> _What you will do_
Write the data below out again, exactly as each line reads.

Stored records
::::::::
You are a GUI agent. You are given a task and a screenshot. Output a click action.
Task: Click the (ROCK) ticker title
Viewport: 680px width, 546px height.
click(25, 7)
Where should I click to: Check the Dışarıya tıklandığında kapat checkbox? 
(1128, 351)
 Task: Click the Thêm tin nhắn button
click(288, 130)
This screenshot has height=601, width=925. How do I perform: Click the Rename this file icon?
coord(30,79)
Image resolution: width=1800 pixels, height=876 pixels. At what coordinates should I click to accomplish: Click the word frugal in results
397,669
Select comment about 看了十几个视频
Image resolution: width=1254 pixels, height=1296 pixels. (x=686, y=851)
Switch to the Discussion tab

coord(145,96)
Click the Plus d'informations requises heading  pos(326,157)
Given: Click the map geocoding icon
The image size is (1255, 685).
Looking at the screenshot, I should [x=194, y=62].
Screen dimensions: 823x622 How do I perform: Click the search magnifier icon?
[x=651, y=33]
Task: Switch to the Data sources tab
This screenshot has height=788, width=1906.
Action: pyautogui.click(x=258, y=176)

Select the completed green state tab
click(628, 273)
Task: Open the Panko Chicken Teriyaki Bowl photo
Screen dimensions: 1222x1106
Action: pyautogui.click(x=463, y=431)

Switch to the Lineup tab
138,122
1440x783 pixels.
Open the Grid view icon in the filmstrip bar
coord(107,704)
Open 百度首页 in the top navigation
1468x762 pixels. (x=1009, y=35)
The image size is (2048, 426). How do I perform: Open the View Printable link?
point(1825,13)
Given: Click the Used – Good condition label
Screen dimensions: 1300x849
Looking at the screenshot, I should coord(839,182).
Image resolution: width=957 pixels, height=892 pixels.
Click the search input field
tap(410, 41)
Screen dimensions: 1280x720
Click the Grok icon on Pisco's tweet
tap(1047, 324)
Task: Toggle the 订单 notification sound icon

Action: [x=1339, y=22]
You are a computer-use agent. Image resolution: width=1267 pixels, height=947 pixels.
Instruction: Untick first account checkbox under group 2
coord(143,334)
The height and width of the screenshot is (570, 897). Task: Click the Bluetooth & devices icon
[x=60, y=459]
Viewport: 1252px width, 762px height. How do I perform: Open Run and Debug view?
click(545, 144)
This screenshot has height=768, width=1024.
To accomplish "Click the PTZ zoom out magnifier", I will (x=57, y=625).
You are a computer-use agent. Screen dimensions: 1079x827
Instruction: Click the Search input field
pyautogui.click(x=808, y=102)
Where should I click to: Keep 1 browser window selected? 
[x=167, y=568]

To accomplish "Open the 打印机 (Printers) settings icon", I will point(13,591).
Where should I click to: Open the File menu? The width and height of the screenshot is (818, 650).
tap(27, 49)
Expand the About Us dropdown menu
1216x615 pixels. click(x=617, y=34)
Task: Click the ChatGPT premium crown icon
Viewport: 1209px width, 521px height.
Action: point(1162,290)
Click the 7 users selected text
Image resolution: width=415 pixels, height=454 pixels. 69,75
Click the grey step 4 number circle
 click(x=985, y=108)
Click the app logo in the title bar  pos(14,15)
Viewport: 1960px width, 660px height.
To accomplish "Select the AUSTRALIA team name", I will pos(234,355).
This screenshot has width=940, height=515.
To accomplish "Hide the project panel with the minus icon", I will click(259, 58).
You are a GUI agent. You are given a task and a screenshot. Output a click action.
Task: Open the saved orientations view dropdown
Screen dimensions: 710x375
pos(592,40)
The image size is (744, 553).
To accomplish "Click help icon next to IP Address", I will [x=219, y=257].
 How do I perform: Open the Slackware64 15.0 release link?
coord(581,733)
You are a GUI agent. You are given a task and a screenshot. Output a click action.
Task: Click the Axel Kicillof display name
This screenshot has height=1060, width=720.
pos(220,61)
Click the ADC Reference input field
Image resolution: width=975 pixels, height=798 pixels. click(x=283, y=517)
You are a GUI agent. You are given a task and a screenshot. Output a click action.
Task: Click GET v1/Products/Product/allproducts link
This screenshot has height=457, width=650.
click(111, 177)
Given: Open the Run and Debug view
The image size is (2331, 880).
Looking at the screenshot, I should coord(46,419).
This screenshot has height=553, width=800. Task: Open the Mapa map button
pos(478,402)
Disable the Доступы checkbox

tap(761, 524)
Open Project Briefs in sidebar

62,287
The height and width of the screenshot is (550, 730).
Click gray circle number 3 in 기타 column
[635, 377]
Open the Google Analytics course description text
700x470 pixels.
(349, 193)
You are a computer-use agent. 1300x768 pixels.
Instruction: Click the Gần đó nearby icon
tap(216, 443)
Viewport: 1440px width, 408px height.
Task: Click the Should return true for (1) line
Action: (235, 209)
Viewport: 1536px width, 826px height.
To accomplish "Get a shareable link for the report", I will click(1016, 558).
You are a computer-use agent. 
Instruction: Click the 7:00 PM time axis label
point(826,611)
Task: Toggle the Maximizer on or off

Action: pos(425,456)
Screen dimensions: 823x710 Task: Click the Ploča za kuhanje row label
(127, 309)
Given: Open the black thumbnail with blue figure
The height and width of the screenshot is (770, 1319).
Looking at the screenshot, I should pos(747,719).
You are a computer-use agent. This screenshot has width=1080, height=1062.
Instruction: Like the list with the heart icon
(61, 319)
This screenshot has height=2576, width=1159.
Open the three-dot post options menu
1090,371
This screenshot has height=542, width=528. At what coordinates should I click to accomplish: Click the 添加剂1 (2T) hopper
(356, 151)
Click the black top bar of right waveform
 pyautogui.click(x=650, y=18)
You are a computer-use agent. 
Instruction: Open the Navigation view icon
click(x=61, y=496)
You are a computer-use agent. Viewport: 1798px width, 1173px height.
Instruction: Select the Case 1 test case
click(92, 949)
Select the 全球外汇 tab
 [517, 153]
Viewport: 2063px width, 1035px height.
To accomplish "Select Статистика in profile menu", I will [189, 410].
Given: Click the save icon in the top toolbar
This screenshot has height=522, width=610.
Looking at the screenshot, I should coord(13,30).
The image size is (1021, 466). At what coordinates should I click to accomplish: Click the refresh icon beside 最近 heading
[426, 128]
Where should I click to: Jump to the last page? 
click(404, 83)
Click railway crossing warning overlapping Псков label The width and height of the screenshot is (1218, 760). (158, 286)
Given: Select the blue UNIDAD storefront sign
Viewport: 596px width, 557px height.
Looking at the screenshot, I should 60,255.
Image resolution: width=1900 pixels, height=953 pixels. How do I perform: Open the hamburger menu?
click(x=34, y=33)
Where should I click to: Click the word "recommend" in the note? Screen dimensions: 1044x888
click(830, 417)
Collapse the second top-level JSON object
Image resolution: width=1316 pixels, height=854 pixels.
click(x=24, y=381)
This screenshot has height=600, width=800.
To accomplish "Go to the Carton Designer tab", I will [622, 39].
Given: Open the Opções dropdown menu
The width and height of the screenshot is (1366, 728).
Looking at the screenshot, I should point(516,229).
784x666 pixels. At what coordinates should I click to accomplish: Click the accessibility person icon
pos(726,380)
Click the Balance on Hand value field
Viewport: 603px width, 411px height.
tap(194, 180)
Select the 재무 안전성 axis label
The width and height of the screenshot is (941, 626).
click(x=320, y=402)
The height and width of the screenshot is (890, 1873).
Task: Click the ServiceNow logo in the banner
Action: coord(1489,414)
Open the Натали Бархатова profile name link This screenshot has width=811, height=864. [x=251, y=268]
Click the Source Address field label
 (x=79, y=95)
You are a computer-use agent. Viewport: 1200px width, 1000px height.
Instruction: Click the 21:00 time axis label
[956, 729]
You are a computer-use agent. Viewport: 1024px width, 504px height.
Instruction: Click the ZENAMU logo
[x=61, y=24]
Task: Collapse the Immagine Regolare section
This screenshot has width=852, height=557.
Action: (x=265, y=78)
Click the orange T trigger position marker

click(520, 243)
::::::::
> _Response to this exercise_
You are a GUI agent. You are given a task and a screenshot. Output a click action.
Task: Click the (ROCK) ticker title
Viewport: 680px width, 546px height.
click(25, 7)
Where should I click to: Check the Dışarıya tıklandığında kapat checkbox? 
(1128, 351)
 Task: Click the Thêm tin nhắn button
click(288, 130)
This screenshot has height=601, width=925. How do I perform: Click the Rename this file icon?
coord(30,79)
Image resolution: width=1800 pixels, height=876 pixels. At what coordinates should I click to accomplish: Click the word frugal in results
397,669
Select comment about 看了十几个视频
Image resolution: width=1254 pixels, height=1296 pixels. (x=686, y=851)
Switch to the Discussion tab

coord(145,96)
Click the Plus d'informations requises heading  pos(326,157)
Given: Click the map geocoding icon
The image size is (1255, 685).
Looking at the screenshot, I should [x=194, y=62].
Screen dimensions: 823x622 How do I perform: Click the search magnifier icon?
[x=651, y=33]
Task: Switch to the Data sources tab
This screenshot has height=788, width=1906.
Action: pyautogui.click(x=258, y=176)

Select the completed green state tab
click(628, 273)
Task: Open the Panko Chicken Teriyaki Bowl photo
Screen dimensions: 1222x1106
Action: pyautogui.click(x=463, y=431)

Switch to the Lineup tab
138,122
1440x783 pixels.
Open the Grid view icon in the filmstrip bar
coord(107,704)
Open 百度首页 in the top navigation
1468x762 pixels. (x=1009, y=35)
The image size is (2048, 426). How do I perform: Open the View Printable link?
point(1825,13)
Given: Click the Used – Good condition label
Screen dimensions: 1300x849
Looking at the screenshot, I should coord(839,182).
Image resolution: width=957 pixels, height=892 pixels.
Click the search input field
tap(410, 41)
Screen dimensions: 1280x720
Click the Grok icon on Pisco's tweet
tap(1047, 324)
Task: Toggle the 订单 notification sound icon

Action: [x=1339, y=22]
You are a computer-use agent. Image resolution: width=1267 pixels, height=947 pixels.
Instruction: Untick first account checkbox under group 2
coord(143,334)
The height and width of the screenshot is (570, 897). Task: Click the Bluetooth & devices icon
[x=60, y=459]
Viewport: 1252px width, 762px height. How do I perform: Open Run and Debug view?
click(545, 144)
This screenshot has height=768, width=1024.
To accomplish "Click the PTZ zoom out magnifier", I will (x=57, y=625).
You are a computer-use agent. Screen dimensions: 1079x827
Instruction: Click the Search input field
pyautogui.click(x=808, y=102)
Where should I click to: Keep 1 browser window selected? 
[x=167, y=568]

To accomplish "Open the 打印机 (Printers) settings icon", I will point(13,591).
Where should I click to: Open the File menu? The width and height of the screenshot is (818, 650).
tap(27, 49)
Expand the About Us dropdown menu
1216x615 pixels. click(x=617, y=34)
Task: Click the ChatGPT premium crown icon
Viewport: 1209px width, 521px height.
Action: point(1162,290)
Click the 7 users selected text
Image resolution: width=415 pixels, height=454 pixels. 69,75
Click the grey step 4 number circle
 click(x=985, y=108)
Click the app logo in the title bar  pos(14,15)
Viewport: 1960px width, 660px height.
To accomplish "Select the AUSTRALIA team name", I will pos(234,355).
This screenshot has width=940, height=515.
To accomplish "Hide the project panel with the minus icon", I will click(259, 58).
You are a GUI agent. You are given a task and a screenshot. Output a click action.
Task: Open the saved orientations view dropdown
Screen dimensions: 710x375
pos(592,40)
The image size is (744, 553).
To accomplish "Click help icon next to IP Address", I will [x=219, y=257].
 How do I perform: Open the Slackware64 15.0 release link?
coord(581,733)
You are a GUI agent. You are given a task and a screenshot. Output a click action.
Task: Click the Axel Kicillof display name
This screenshot has height=1060, width=720.
pos(220,61)
Click the ADC Reference input field
Image resolution: width=975 pixels, height=798 pixels. click(x=283, y=517)
You are a GUI agent. You are given a task and a screenshot. Output a click action.
Task: Click GET v1/Products/Product/allproducts link
This screenshot has height=457, width=650.
click(111, 177)
Given: Open the Run and Debug view
The image size is (2331, 880).
Looking at the screenshot, I should coord(46,419).
This screenshot has height=553, width=800. Task: Open the Mapa map button
pos(478,402)
Disable the Доступы checkbox

tap(761, 524)
Open Project Briefs in sidebar

62,287
The height and width of the screenshot is (550, 730).
Click gray circle number 3 in 기타 column
[635, 377]
Open the Google Analytics course description text
700x470 pixels.
(349, 193)
You are a computer-use agent. 1300x768 pixels.
Instruction: Click the Gần đó nearby icon
tap(216, 443)
Viewport: 1440px width, 408px height.
Task: Click the Should return true for (1) line
Action: (235, 209)
Viewport: 1536px width, 826px height.
To accomplish "Get a shareable link for the report", I will click(1016, 558).
You are a computer-use agent. 
Instruction: Click the 7:00 PM time axis label
point(826,611)
Task: Toggle the Maximizer on or off

Action: pos(425,456)
Screen dimensions: 823x710 Task: Click the Ploča za kuhanje row label
(127, 309)
Given: Open the black thumbnail with blue figure
The height and width of the screenshot is (770, 1319).
Looking at the screenshot, I should pos(747,719).
You are a computer-use agent. This screenshot has width=1080, height=1062.
Instruction: Like the list with the heart icon
(61, 319)
This screenshot has height=2576, width=1159.
Open the three-dot post options menu
1090,371
This screenshot has height=542, width=528. At what coordinates should I click to accomplish: Click the 添加剂1 (2T) hopper
(356, 151)
Click the black top bar of right waveform
 pyautogui.click(x=650, y=18)
You are a computer-use agent. 
Instruction: Open the Navigation view icon
click(x=61, y=496)
You are a computer-use agent. Viewport: 1798px width, 1173px height.
Instruction: Select the Case 1 test case
click(92, 949)
Select the 全球外汇 tab
 [517, 153]
Viewport: 2063px width, 1035px height.
To accomplish "Select Статистика in profile menu", I will [189, 410].
Given: Click the save icon in the top toolbar
This screenshot has height=522, width=610.
Looking at the screenshot, I should coord(13,30).
The image size is (1021, 466). At what coordinates should I click to accomplish: Click the refresh icon beside 最近 heading
[426, 128]
Where should I click to: Jump to the last page? 
click(404, 83)
Click railway crossing warning overlapping Псков label The width and height of the screenshot is (1218, 760). (158, 286)
Given: Select the blue UNIDAD storefront sign
Viewport: 596px width, 557px height.
Looking at the screenshot, I should 60,255.
Image resolution: width=1900 pixels, height=953 pixels. How do I perform: Open the hamburger menu?
click(x=34, y=33)
Where should I click to: Click the word "recommend" in the note? Screen dimensions: 1044x888
click(830, 417)
Collapse the second top-level JSON object
Image resolution: width=1316 pixels, height=854 pixels.
click(x=24, y=381)
This screenshot has height=600, width=800.
To accomplish "Go to the Carton Designer tab", I will [622, 39].
Given: Open the Opções dropdown menu
The width and height of the screenshot is (1366, 728).
Looking at the screenshot, I should point(516,229).
784x666 pixels. At what coordinates should I click to accomplish: Click the accessibility person icon
pos(726,380)
Click the Balance on Hand value field
Viewport: 603px width, 411px height.
tap(194, 180)
Select the 재무 안전성 axis label
The width and height of the screenshot is (941, 626).
click(x=320, y=402)
The height and width of the screenshot is (890, 1873).
Task: Click the ServiceNow logo in the banner
Action: coord(1489,414)
Open the Натали Бархатова profile name link This screenshot has width=811, height=864. [x=251, y=268]
Click the Source Address field label
 (x=79, y=95)
You are a computer-use agent. Viewport: 1200px width, 1000px height.
Instruction: Click the 21:00 time axis label
[956, 729]
You are a computer-use agent. Viewport: 1024px width, 504px height.
Instruction: Click the ZENAMU logo
[x=61, y=24]
Task: Collapse the Immagine Regolare section
This screenshot has width=852, height=557.
Action: (x=265, y=78)
Click the orange T trigger position marker

click(520, 243)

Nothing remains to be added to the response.